The Indian Patent Office has rejected a drug patent application from Abbott Laboratories for its HIV/AIDS combination drug Kaletra, on the grounds of non-inventiveness.

The Office decided that the patent application, which was filed in March 2006 for a method of preparing a heat-stable form of Kaletra (rinotavir and lopinavir), does not represent a product which is new or novel “and hence not involving inventive step.” Therefore, it is not an invention “as per section 2(l)0)” of India’s Patent Act, according to the decision.

As a result, Indian drugmakers can continue producing and exporting generic versions of the product, and drug access campaigners have welcomed the decision as not only paving the way for access to life-saving medication for HIV/AIDS patients around the world but also setting “an important precedent to stop pharmaceutical companies from gaming the patent system.”

The impact of the case is “tremendous,” says the Initiative for Medicines, Access & Knowledge, a non-governmental organisation which filed an opposition to the application in August 2008, along with Indian drugmakers Cipla, Matrix Laboratories and Okasa Pharmaceuticals. Of the more than 33 million people worldwide currently living with HIV, nearly 15 million require access to HIV drugs, and the cost savings generated over a three-year period by introducing generic lopinavir/ritonavir to 43 low- and middle-income countries would be sufficient to start 130,000 new patients on treatment who currently lack access, says I-MAK.

“That is 130,000 lives that could be saved from opening up the market for this drug alone,” the group adds.

“Abbott’s track record on pricing this drug unfairly for poorer countries motivated us to take on this case,” said I-MAK director Tahir Amin. “They have gamed the patent system for nearly 20 years to extend the patent life on this drug.”

Recently, the Clinton Health Access Initiative negotiated a price of $4,400 per patient per year for generic versions of Kaletra from four suppliers, while enabling competition among Indian manufacturers has been shown to drive down the prices of HIV/AIDS drug treatments from $10,000 per patient per year in 2000 to as little as $79 today, the group says.

According to I-MAK, Abbott holds at least 75 patents on lopinavir/ritonavir, and the rejected patent application is one of several which the firm has filed with the Indian authorities and which are being opposed.

Abbott has said it is reviewing the decision.
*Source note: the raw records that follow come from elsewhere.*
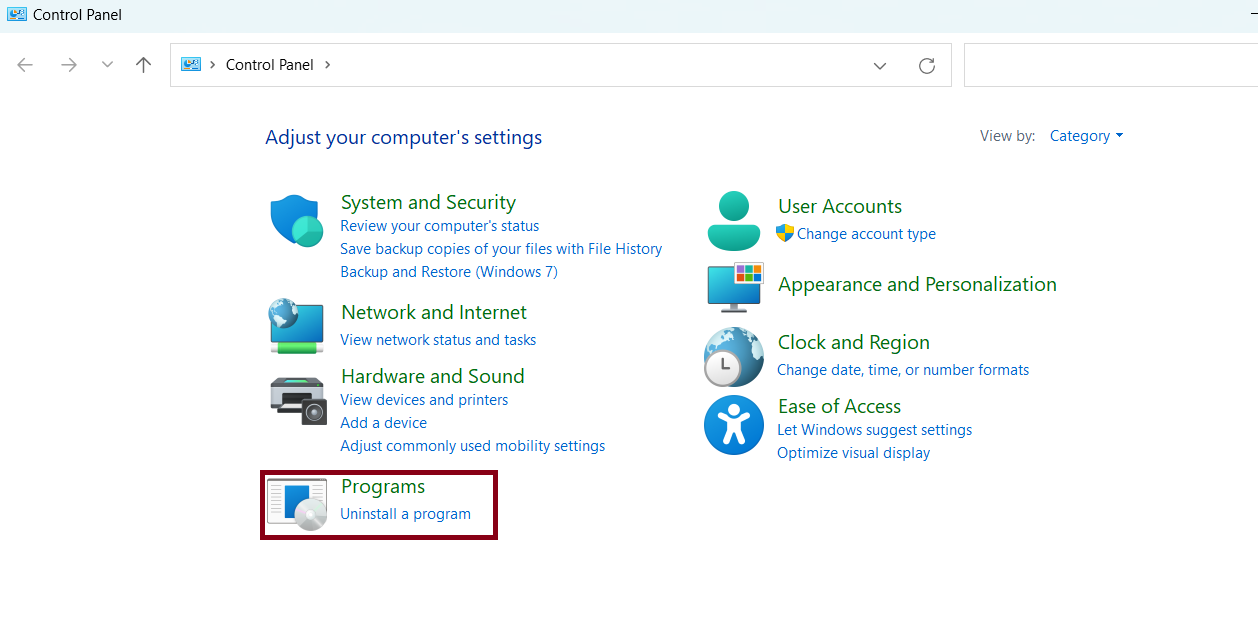Click the Control Panel search box
Screen dimensions: 1258x622
[x=1110, y=65]
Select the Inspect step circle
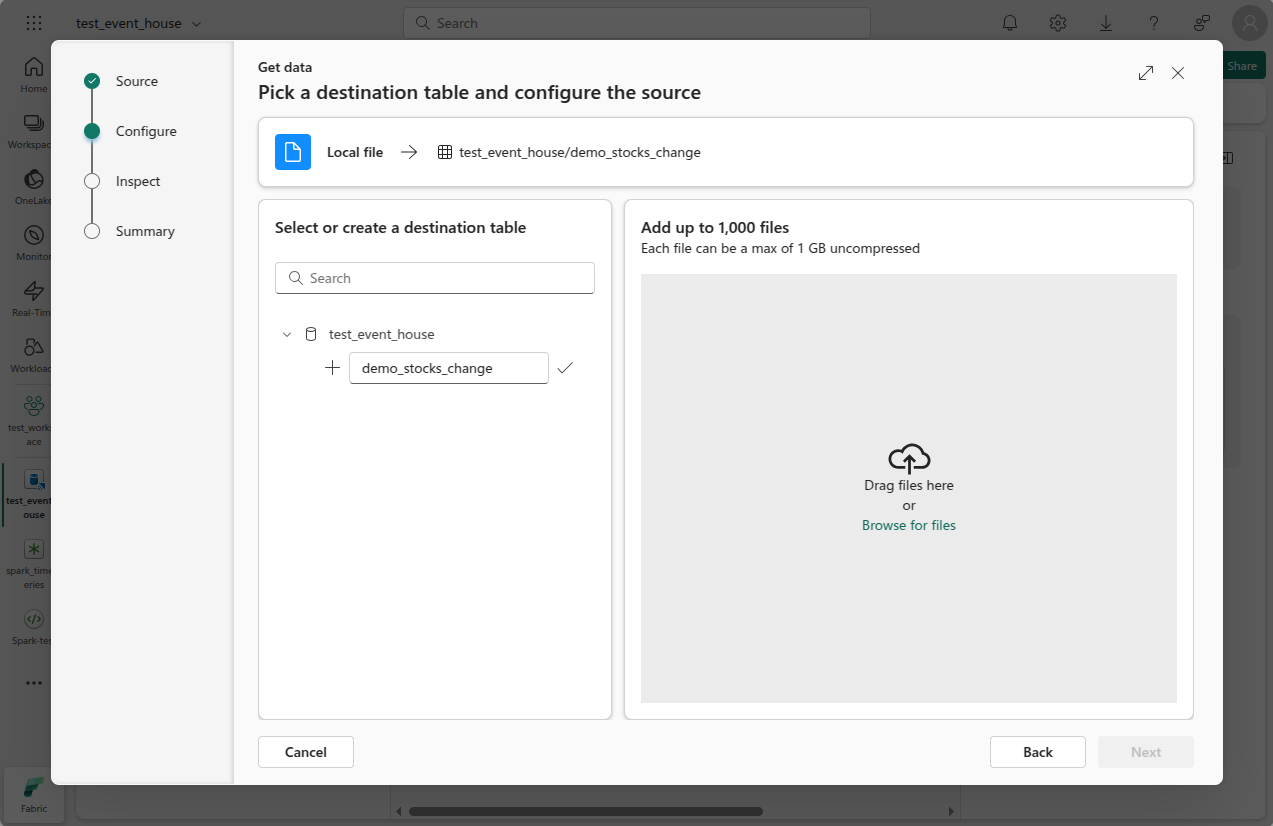The image size is (1273, 826). coord(92,181)
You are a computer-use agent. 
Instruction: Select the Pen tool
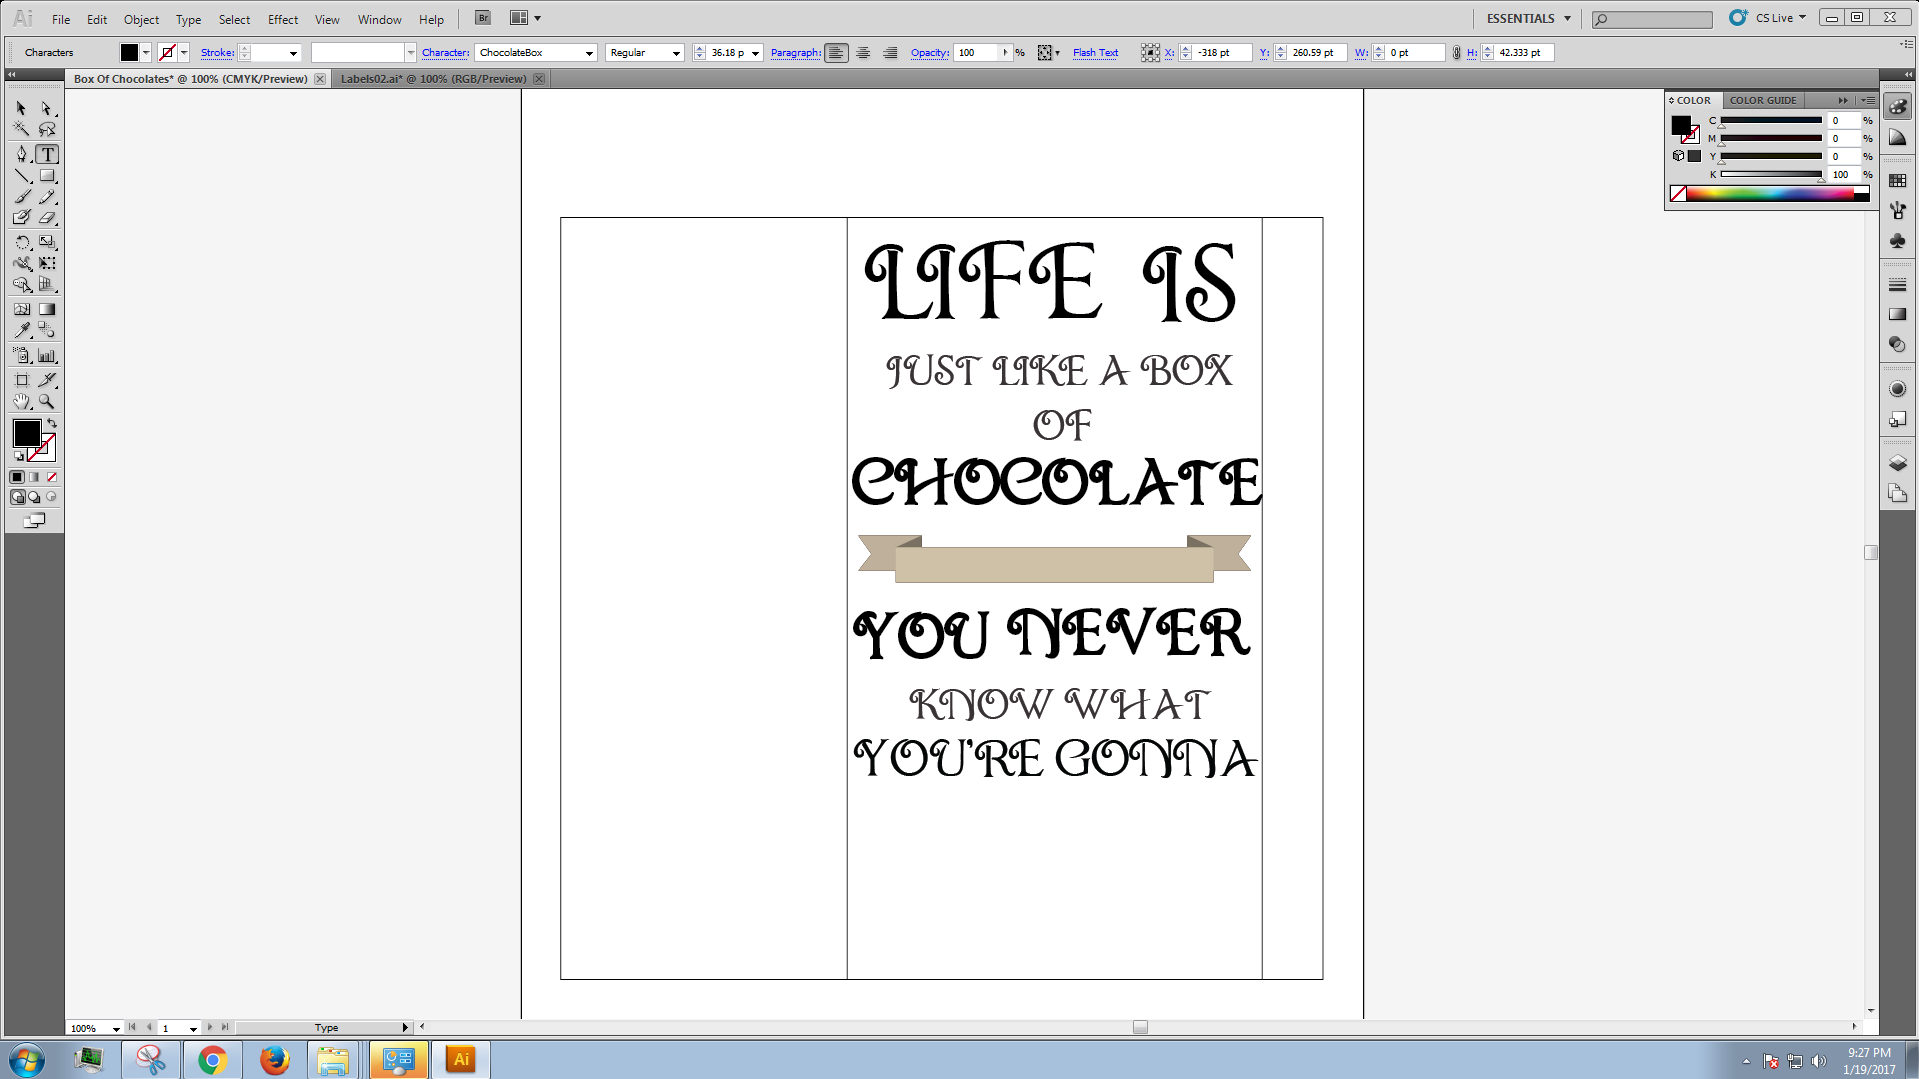[x=21, y=154]
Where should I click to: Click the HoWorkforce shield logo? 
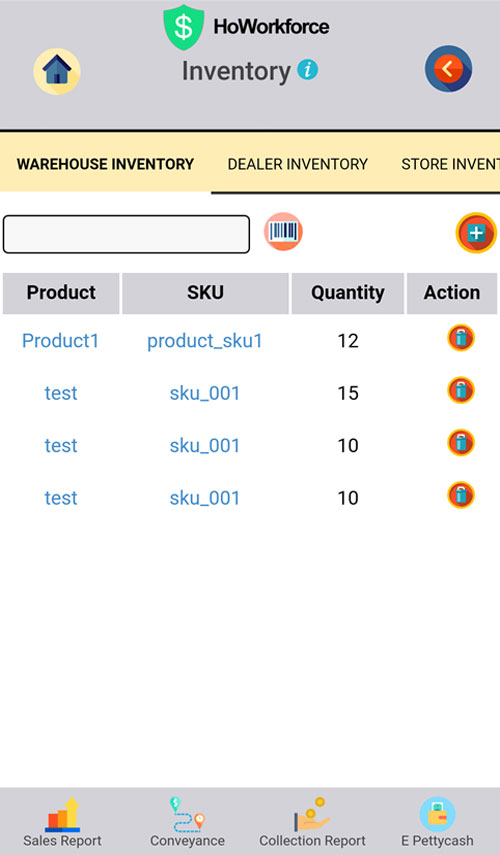[184, 27]
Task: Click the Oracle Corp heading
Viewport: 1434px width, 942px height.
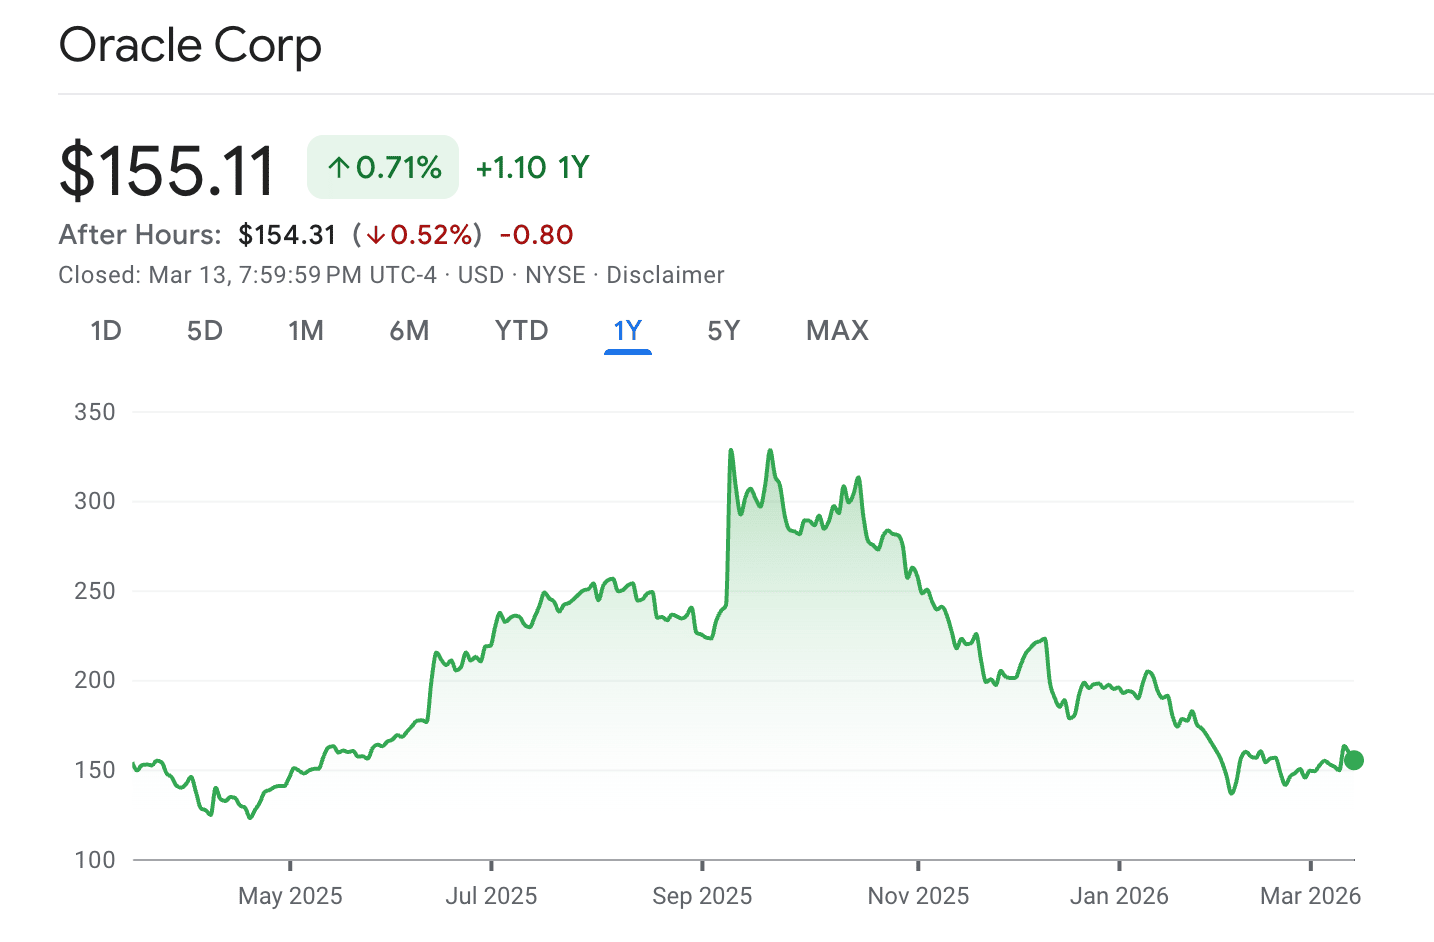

Meantime, in another major test case, Indian drugmaker Natco Pharma has begun the process of seeking the first compulsory licence for Pfizer’s HIV/AIDS drug Celsentri (maraviroc). Natco has requested a voluntary licence from Pfizer, stating that it can produce the drug and sell it at about one-fifth the price charged by Pfizer in India. Pfizer has until May to respond to Natco’s application.